◆ Task a
Please write out the part of the Seattle transit notebook starting at "## 11 - Statistical" and ending at "and hypothesis testing.".

-------- Document text --------

## 11 - Statistical Analysis of Seattle Transit Activity vs Weather

This notebook explores how weather and temporal features influence real-time public transit activity in Seattle.  
We use the **Gold-layer** table `gtfs_rt_weather_joined` to perform correlation analysis and hypothesis testing.

**Goals:**
- Explore the correlation between **temperature** and **number of vehicle updates**
- Perform statistical tests (**Pearson**, **Spearman**, **t-test**, **ANOVA**)
- Identify meaningful behavioral patterns (e.g., **weekday vs. weekend** transit activity)


In [0]:
# Import PySpark functions and Python libraries for analysis and plotting
from pyspark.sql.functions import col, hour, dayofweek, count, to_date
from pyspark.sql import functions as F
# Python libraries for statistical analysis and visualization
import pandas as pd
import seaborn as sns
import matplotlib.pyplot as plt
from scipy.stats import pearsonr, spearmanr, ttest_ind, f_oneway
from pyspark.sql.functions import to_date, count, avg, dayofweek, when
from scipy.stats import pearsonr, spearmanr

In [0]:
# Load the Gold layer table that joins real-time GTFS data with weather snapshots
GOLD_PATH = "/gold/gtfs_rt_weather_joined"
df_gold = spark.read.format("delta").load(GOLD_PATH)
df_gold.display()


### Aggregate Transit Volume

In [0]:
# Extract hour of day from each event timestamp for time-based grouping
df_gold = df_gold.withColumn("hour", hour("event_ts"))


In [0]:
# Count the number of vehicle updates per hour to identify data skewedness
df_gold.groupBy("hour").count().orderBy("count", ascending=False).show()


In [0]:
# Filter to a specific hour (3 PM) with the highest available data across different dates
df_gold = df_gold.filter(col("hour")==15)

In [0]:
# Group by event date and weekend/weekday flag
# Aggregate to get daily vehicle update count and average temperature
df_daily = df_gold \
    .withColumn("event_date", to_date("event_ts")) \
    .withColumn("day_of_week", dayofweek("event_ts")) \
    .withColumn("is_weekend", when(col("day_of_week").isin(1, 7), True).otherwise(False)) \
    .groupBy("event_date", "is_weekend") \
    .agg(
        count("*").alias("vehicle_update_count"),
        avg("temperature").alias("avg_temp")
    ) \
    .orderBy("event_date")
    
# Convert to pandas for statistical analysis
df_daily_pd = df_daily.toPandas()
df_daily_pd.head()


### Correlation Analysis – Temperature vs Vehicle Count

In [0]:
# Drop rows with nulls in key columns
df_corr = df_daily_pd.dropna(subset=["vehicle_update_count", "avg_temp"])

# Pearson correlation (linear relationship)

--------

◆ Task b
Lay out the rows as a numbered list, starting at the line that contains "You are a GUI agent. The screenshot is 774×2576." and ending at the line that contains "Ceramics (48, 137)", with blank lines omitted. Include only those lines.

-------- Data supplied --------

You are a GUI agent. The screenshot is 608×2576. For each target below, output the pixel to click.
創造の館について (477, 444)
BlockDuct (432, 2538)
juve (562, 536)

--------
-------- Data supplied --------

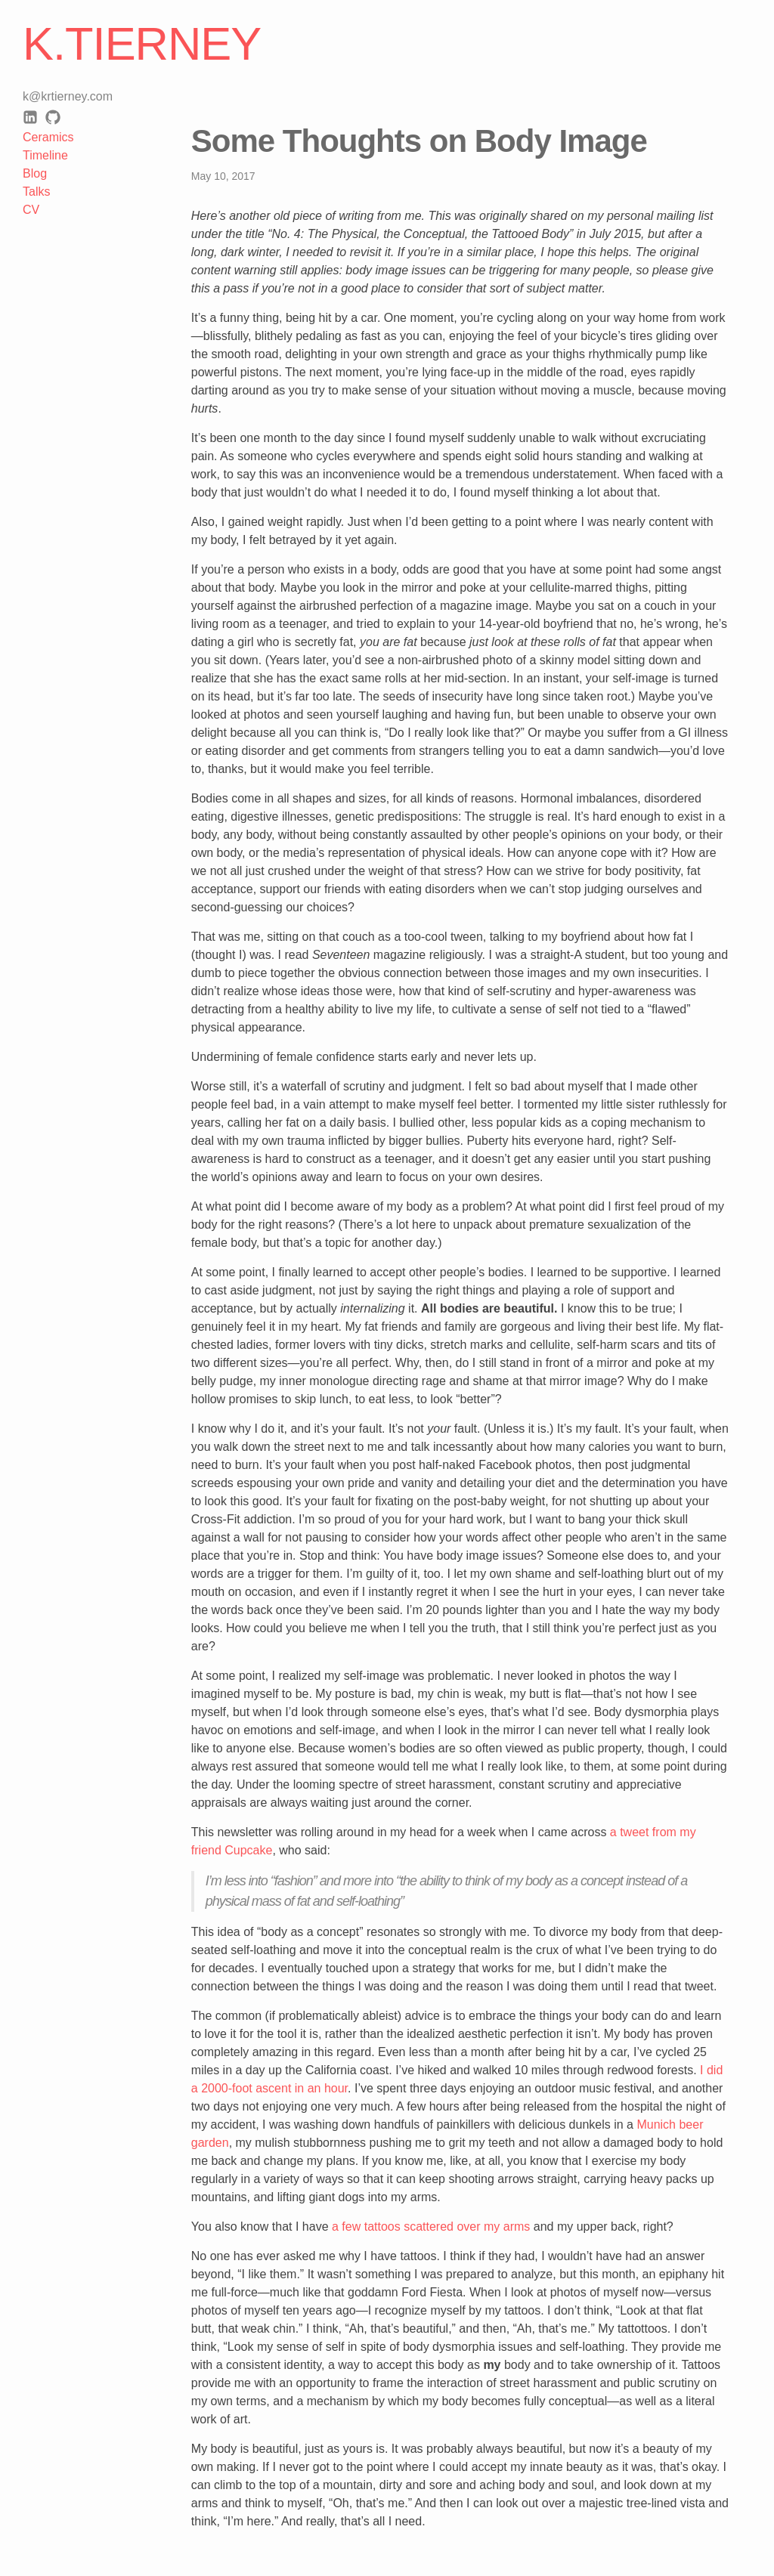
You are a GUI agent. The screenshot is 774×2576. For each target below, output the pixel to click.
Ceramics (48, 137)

--------

◆ Problem solution a
## 11 - Statistical Analysis of Seattle Transit Activity vs Weather

This notebook explores how weather and temporal features influence real-time public transit activity in Seattle.  
We use the **Gold-layer** table `gtfs_rt_weather_joined` to perform correlation analysis and hypothesis testing.

◆ Problem solution b
1. You are a GUI agent. The screenshot is 774×2576. For each target below, output the pixel to click.
2. Ceramics (48, 137)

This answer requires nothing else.